> **ASSIGNED TASK**
Scan the entries that follow and copy out every line containing "will".

----

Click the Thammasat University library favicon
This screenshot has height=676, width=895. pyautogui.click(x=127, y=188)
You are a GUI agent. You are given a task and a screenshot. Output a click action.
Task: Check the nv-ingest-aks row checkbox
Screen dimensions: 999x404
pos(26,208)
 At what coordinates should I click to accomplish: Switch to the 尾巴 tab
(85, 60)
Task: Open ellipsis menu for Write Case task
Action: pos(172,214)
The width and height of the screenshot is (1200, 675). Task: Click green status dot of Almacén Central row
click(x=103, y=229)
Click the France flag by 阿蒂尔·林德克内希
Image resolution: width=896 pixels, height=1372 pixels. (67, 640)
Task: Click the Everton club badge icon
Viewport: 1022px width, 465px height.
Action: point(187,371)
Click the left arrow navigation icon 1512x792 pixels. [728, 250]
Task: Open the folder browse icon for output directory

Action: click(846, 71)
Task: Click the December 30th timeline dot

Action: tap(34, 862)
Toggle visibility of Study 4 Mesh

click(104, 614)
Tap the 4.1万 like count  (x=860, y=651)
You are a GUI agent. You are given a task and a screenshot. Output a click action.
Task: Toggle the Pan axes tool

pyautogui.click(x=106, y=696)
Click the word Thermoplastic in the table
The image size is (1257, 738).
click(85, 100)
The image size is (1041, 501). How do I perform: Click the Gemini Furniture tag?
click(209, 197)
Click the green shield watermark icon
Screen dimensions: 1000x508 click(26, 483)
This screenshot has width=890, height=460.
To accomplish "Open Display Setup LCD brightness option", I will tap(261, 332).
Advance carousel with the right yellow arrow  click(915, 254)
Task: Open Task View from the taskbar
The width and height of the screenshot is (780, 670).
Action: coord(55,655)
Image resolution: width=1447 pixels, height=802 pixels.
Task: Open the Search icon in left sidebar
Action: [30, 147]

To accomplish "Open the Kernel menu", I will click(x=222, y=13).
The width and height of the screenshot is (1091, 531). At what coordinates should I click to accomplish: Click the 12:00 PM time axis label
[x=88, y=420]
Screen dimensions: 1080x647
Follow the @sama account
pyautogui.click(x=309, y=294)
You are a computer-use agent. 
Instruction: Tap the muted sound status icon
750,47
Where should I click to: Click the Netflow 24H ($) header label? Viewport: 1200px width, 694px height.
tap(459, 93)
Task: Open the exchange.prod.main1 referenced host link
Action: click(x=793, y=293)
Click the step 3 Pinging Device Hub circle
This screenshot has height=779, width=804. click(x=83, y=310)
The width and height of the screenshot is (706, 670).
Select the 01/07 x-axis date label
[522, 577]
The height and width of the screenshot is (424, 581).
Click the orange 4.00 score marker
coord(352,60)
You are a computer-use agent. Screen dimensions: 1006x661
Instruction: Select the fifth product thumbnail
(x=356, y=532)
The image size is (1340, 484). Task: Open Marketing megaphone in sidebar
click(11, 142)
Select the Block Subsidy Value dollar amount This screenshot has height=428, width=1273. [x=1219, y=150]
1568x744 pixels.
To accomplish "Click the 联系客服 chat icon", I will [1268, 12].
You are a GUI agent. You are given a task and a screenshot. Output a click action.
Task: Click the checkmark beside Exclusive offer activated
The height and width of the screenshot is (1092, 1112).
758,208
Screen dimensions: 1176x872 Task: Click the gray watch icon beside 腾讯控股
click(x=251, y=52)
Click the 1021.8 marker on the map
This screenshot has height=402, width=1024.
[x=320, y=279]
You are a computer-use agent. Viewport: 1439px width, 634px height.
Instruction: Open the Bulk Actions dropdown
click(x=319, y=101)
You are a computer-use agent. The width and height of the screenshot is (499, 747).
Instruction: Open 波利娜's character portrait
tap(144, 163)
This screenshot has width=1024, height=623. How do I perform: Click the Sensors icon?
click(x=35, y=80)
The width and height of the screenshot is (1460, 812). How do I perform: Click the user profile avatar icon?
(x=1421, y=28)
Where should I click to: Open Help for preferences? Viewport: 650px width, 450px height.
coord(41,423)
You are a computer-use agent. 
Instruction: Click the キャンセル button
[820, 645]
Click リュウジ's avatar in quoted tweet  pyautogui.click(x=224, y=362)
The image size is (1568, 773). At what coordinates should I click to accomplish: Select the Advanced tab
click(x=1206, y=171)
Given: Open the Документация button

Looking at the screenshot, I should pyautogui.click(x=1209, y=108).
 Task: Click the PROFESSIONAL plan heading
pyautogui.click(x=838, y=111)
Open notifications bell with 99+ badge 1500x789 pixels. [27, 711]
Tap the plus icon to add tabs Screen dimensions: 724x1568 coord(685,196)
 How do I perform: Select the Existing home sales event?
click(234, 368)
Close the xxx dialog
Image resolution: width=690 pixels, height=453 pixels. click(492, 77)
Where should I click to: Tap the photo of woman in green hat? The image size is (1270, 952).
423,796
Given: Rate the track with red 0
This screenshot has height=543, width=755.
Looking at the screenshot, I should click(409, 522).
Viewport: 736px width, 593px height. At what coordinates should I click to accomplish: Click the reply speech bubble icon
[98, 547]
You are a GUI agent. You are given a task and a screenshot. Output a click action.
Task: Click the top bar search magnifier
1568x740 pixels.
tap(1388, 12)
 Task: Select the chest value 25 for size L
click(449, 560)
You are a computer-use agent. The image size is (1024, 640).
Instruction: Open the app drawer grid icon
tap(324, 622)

----

> **ANSWER SECTION**
To accomplish "Open Display Setup LCD brightness option", I will tap(261, 332).
To accomplish "Open the Kernel menu", I will click(x=222, y=13).
To accomplish "Click the 联系客服 chat icon", I will [1268, 12].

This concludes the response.